4) A concrete 90-day rollout plan

To keep momentum, follow a phased plan:

  • Phase 1: Groundwork (2–3 weeks)
  • Assemble hardware, install Proxmox, and set up the basic VMs: firewall, NAS, a single VM for Git hosting, and a VM for CI if desired.
  • Get the network dialed in: static LAN, NAT rules, a stable VPN, and basic monitoring.
  • Publish a single repo that represents your base configuration and a short “how to” for your future self.
  • Phase 2: Kubernetes and GitOps (3–4 weeks)
  • Deploy a minimal K3s cluster on a dedicated VM and install Argo CD.
  • Create a sample application manifest in Git, and wire Argo CD to deploy it automatically.
  • Expand to a second app with a simple CI/build flow, demonstrating change automation end-to-end.
  • Phase 3: Observability and automation (2–3 weeks)
  • Add Prometheus/Grafana dashboards for both the cluster and CI/CD health.
  • Write Ansible playbooks to converge your VMs and containers from code, then commit them to Git and trigger pipelines automatically.
  • Introduce a basic secret management approach (never store passwords in plain text in your repos).
  • Phase 4: Reliability and scale (rest of the quarter)
  • Harden backups, test disaster recovery, and refine network rules to reduce blast radius.
  • Add a second worker node to the K3s cluster if you’re comfortable, or expand the storage pool on your NAS.
  • Introduce a lightweight CI runner that can handle more workloads but remains within resource budgets.
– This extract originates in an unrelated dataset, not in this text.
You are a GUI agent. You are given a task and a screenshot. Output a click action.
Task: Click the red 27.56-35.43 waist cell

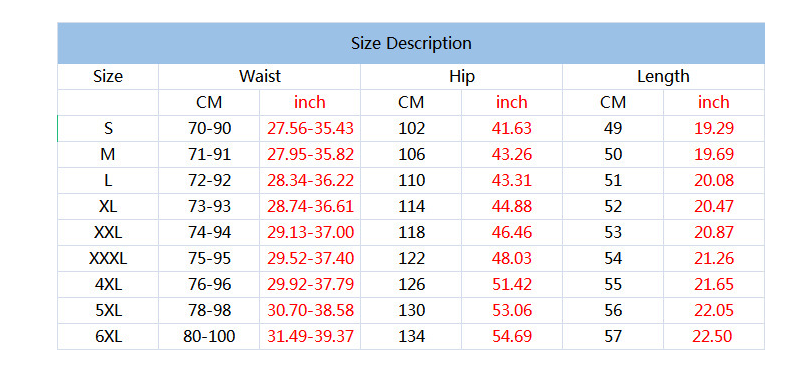(x=310, y=129)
5) A few concrete examples you can copy or adapt

  • Example: K3s on Proxmox
  • Create a VM with 2-4 CPUs, 8-16 GB RAM for the server.
  • Install K3s in server mode; join a second VM as a worker.
  • Install Argo CD in the cluster using a small Helm chart.
  • Create a Git repository with a simple Kubernetes manifest (Deployment + Service) for a static app; configure Argo CD to sync automatically on changes.